To understand inverse functions, it's essential to know about function composition. Function composition involves applying one function to the results of another function. If you have two functions, say \(f(x)\) and \(g(x)\), you can create a new function by composing them in two ways: \(f(g(x))\) and \(g(f(x))\). Essentially, you substitute one function into the other.
For example, consider \(f(x) = 2x + 3\) and \(g(x) = x - 1\). To find \(f(g(x))\), substitute \(g(x)\) into \(f(x)\):

• Step 1: Substitute \(g(x)\) into \(f(x)\): \(f(g(x)) = f(x - 1)\)
• Step 2: Calculate the result: \(f(x - 1) = 2(x - 1) + 3 = 2x - 2 + 3 = 2x + 1\)

Similarly, for \(g(f(x))\):

• Step 1: Substitute \(f(x)\) into \(g(x)\): \(g(f(x)) = g(2x + 3)\)
• Step 2: Calculate the result: \(g(2x + 3) = (2x + 3) - 1 = 2x + 2\)

Function composition helps verify whether two functions are inverses.

Precalculus Verification

Precalculus verification is the process of confirming that two functions are indeed inverses. This involves checking two important conditions: \(f(g(x)) = x\) and \(g(f(x)) = x\). If both conditions hold true, the functions are inverses.
Let’s verify the pairs of functions provided in the exercise:
a) \(f(x) = 5x + 10\) and \(g(x) = \frac{1}{5}x - 2\)

• Substitute \(g(x)\) into \(f(x)\): \(f(g(x)) = f\left( \frac{1}{5}x - 2 \right) = 5\left(\frac{1}{5}x - 2 \right) + 10 = x\)
• Substitute \(f(x)\) into \(g(x)\): \(g(f(x)) = g(5x + 10) = \frac{1}{5}(5x + 10) - 2 = x\)

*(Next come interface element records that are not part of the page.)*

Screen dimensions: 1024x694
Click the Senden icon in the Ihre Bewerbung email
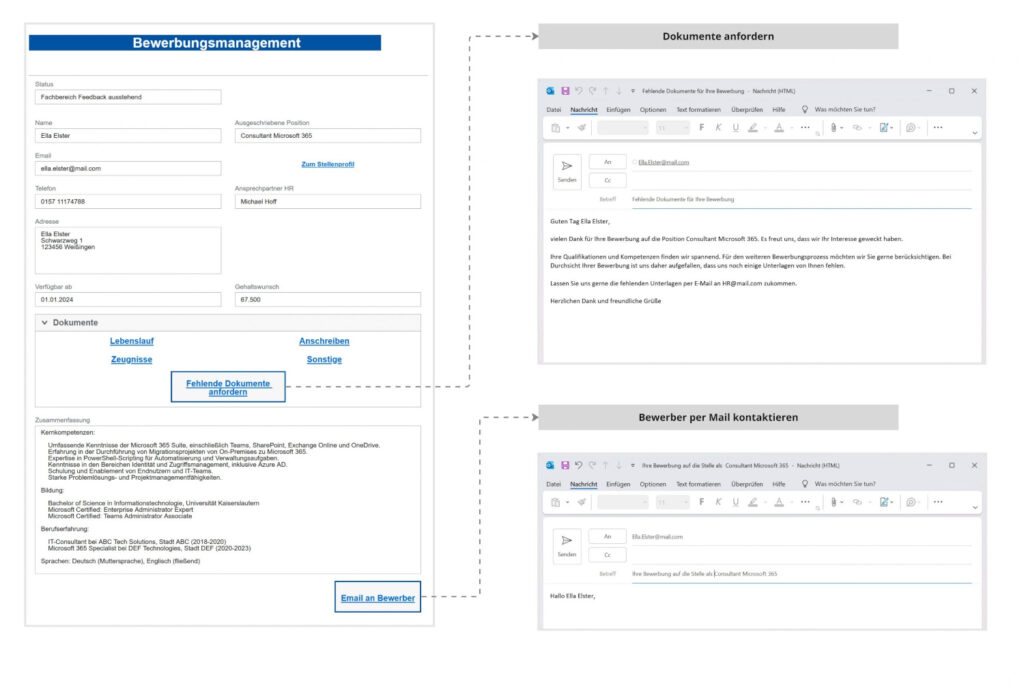567,545
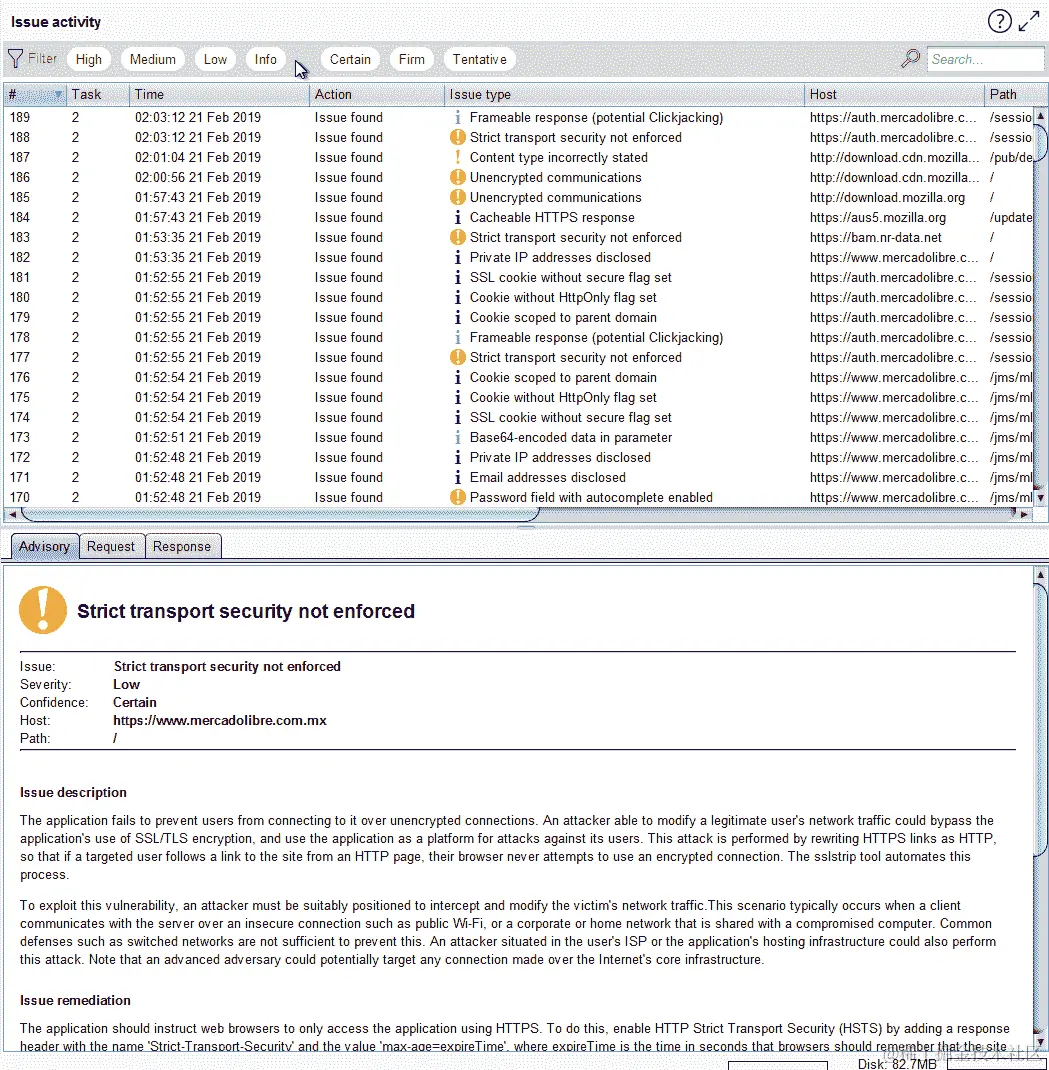Click the search magnifying glass icon
The height and width of the screenshot is (1070, 1049).
pyautogui.click(x=910, y=59)
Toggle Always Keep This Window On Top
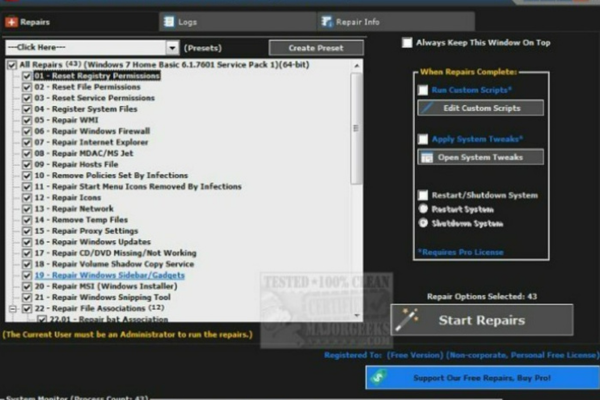 click(407, 42)
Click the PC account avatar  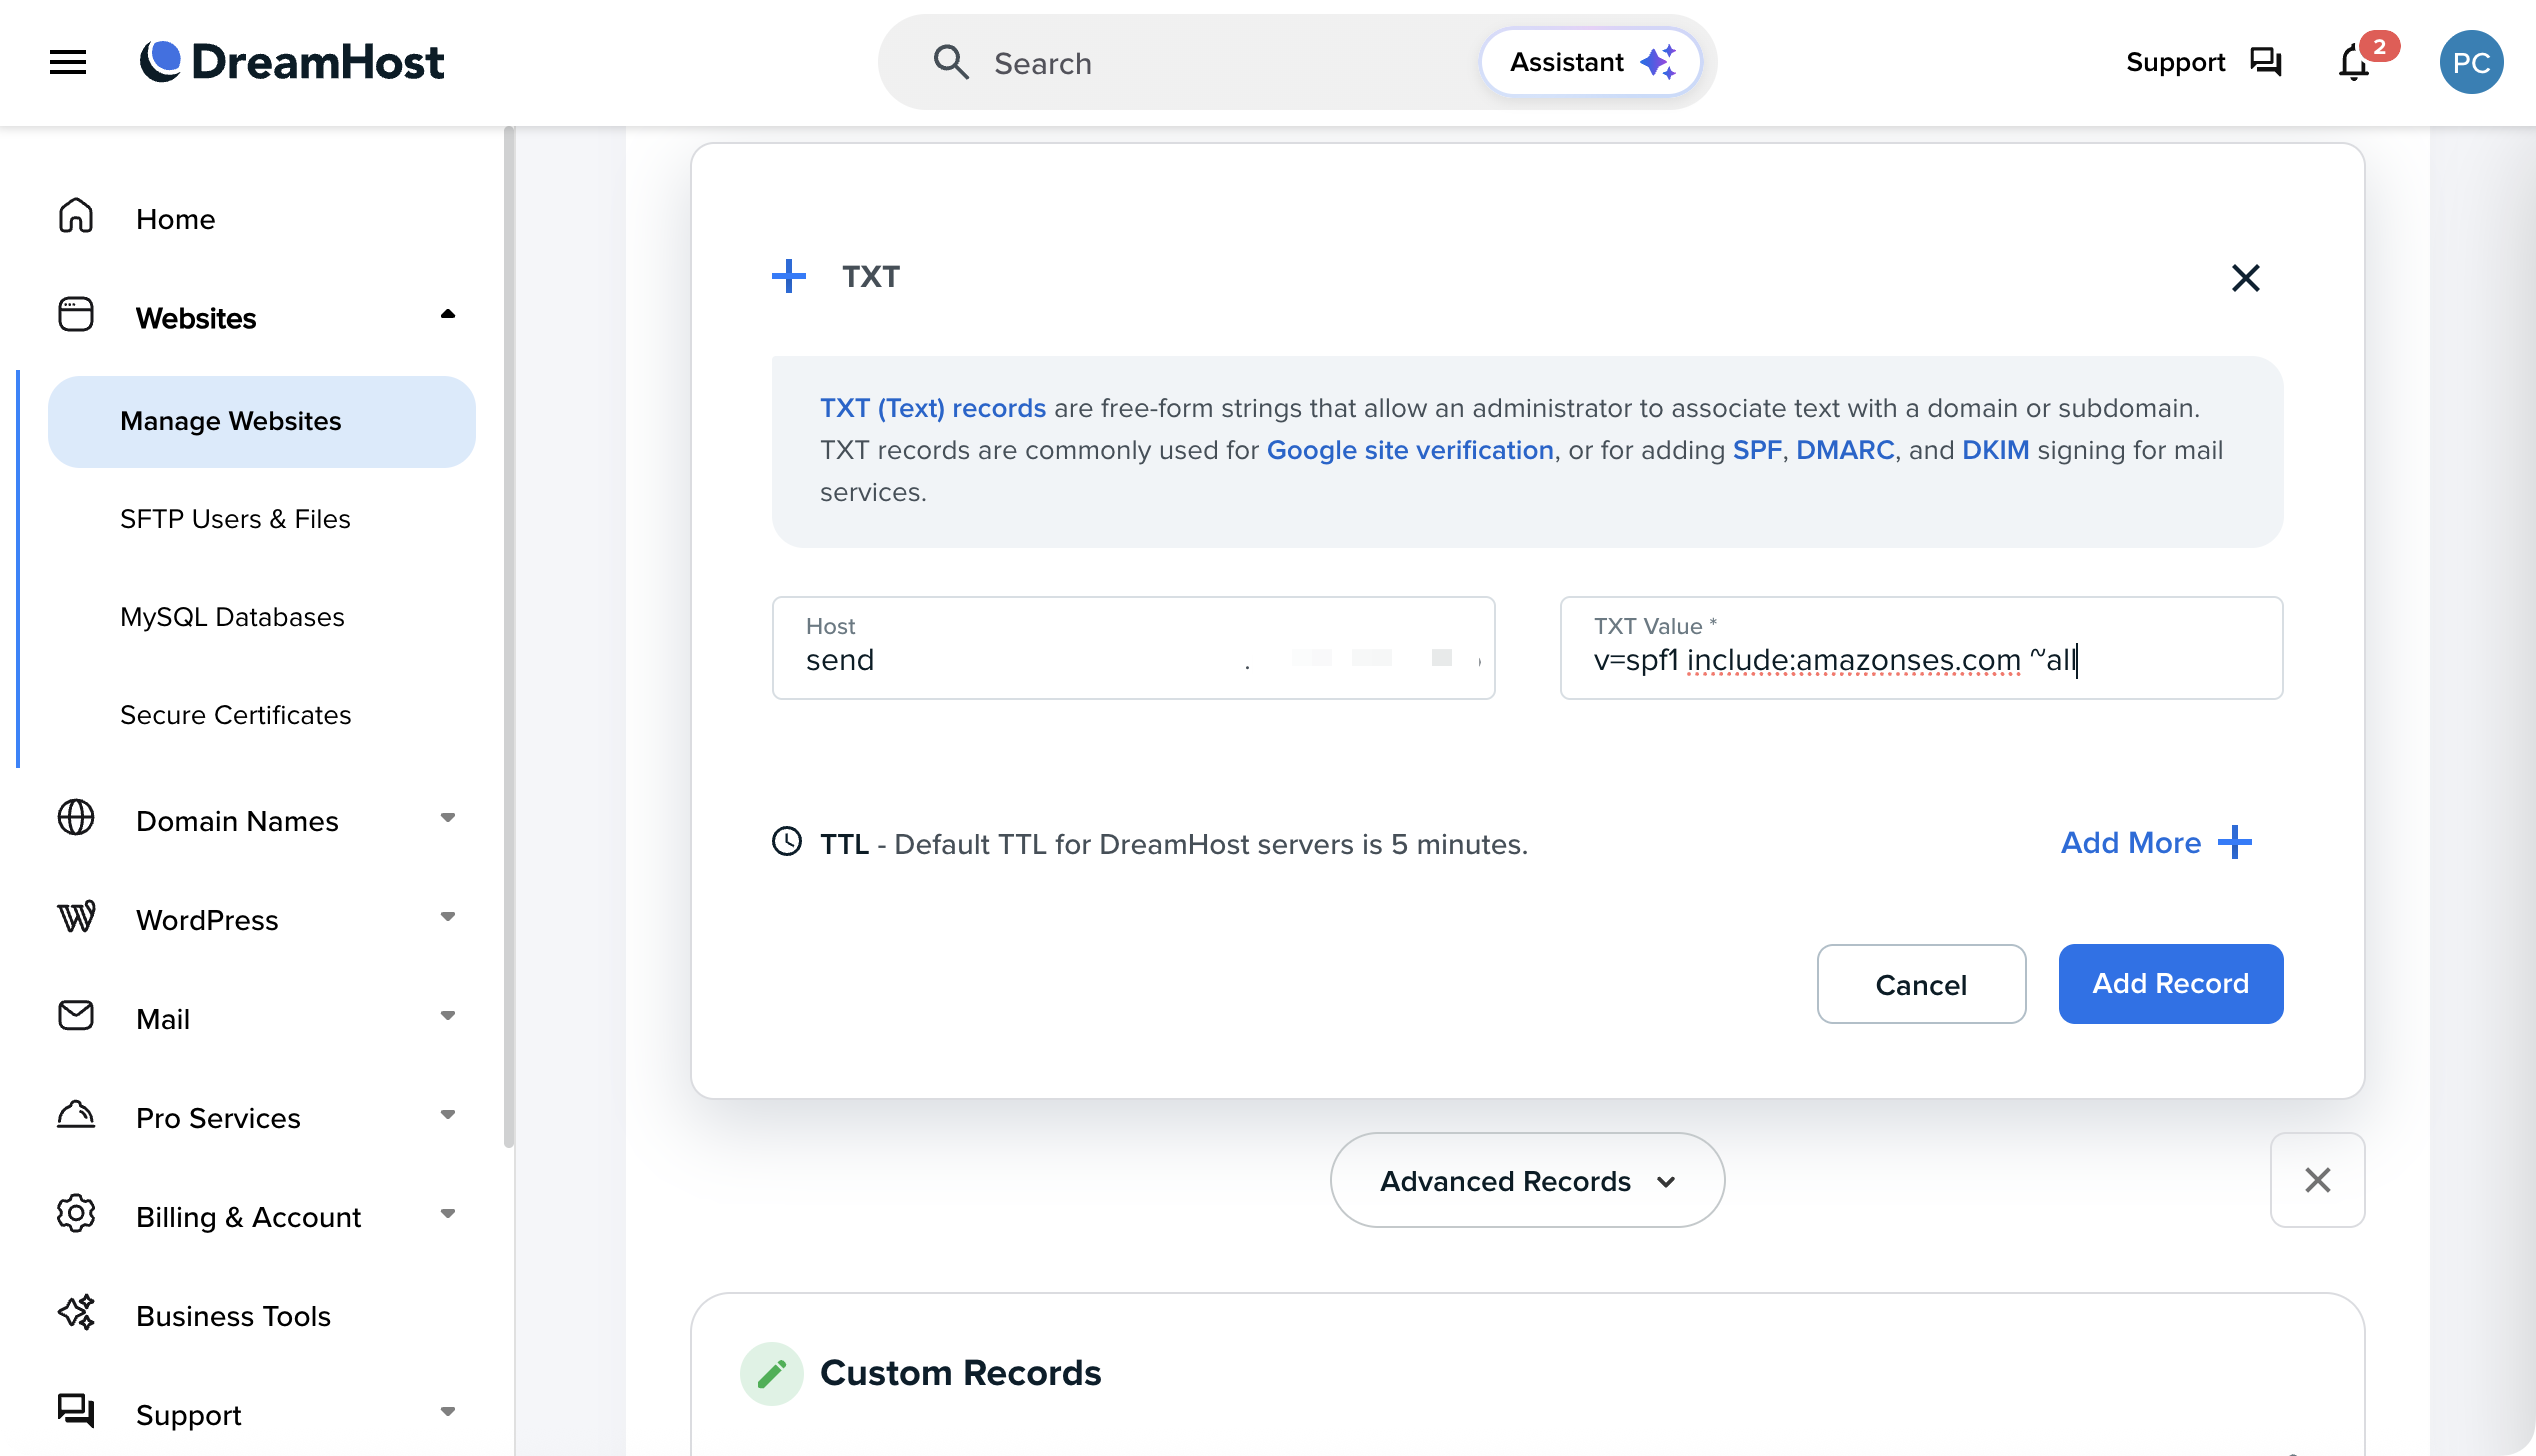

Since both conditions are satisfied, these functions are inverses.
We repeat similar verification steps for pairs b, c, and d as detailed in the original solution.

Inverse Properties

Inverse functions have unique properties that distinguish them. If \(f\) and \(g\) are inverses, applying one function after the other returns the starting value: \(f(g(x)) = x\) and \(g(f(x)) = x\). This cancellation effect is fundamental to the concept of inverse functions.
Consider a real-life analogy: If you lock a door (apply \(f\)), then unlock it (apply \(g\)), you return to the initial state of the door being unlocked.
This cancellation leads to several important implications:

• One-to-One Functions: Only one-to-one functions (bijective functions) have inverses. These functions pass the horizontal line test.
• Symmetry: If \(y = f(x)\), then \(x = g(y)\). The graph of \(f\) and its inverse \(g\) will be symmetric with respect to the line \(y = x\).
• Notational Clarity: The inverse of a function \(f\) is denoted \(f^{-1}\), but this notation does not imply exponentiation.

Understanding these properties provides deeper insights into how inverse functions operate and their significance in mathematics.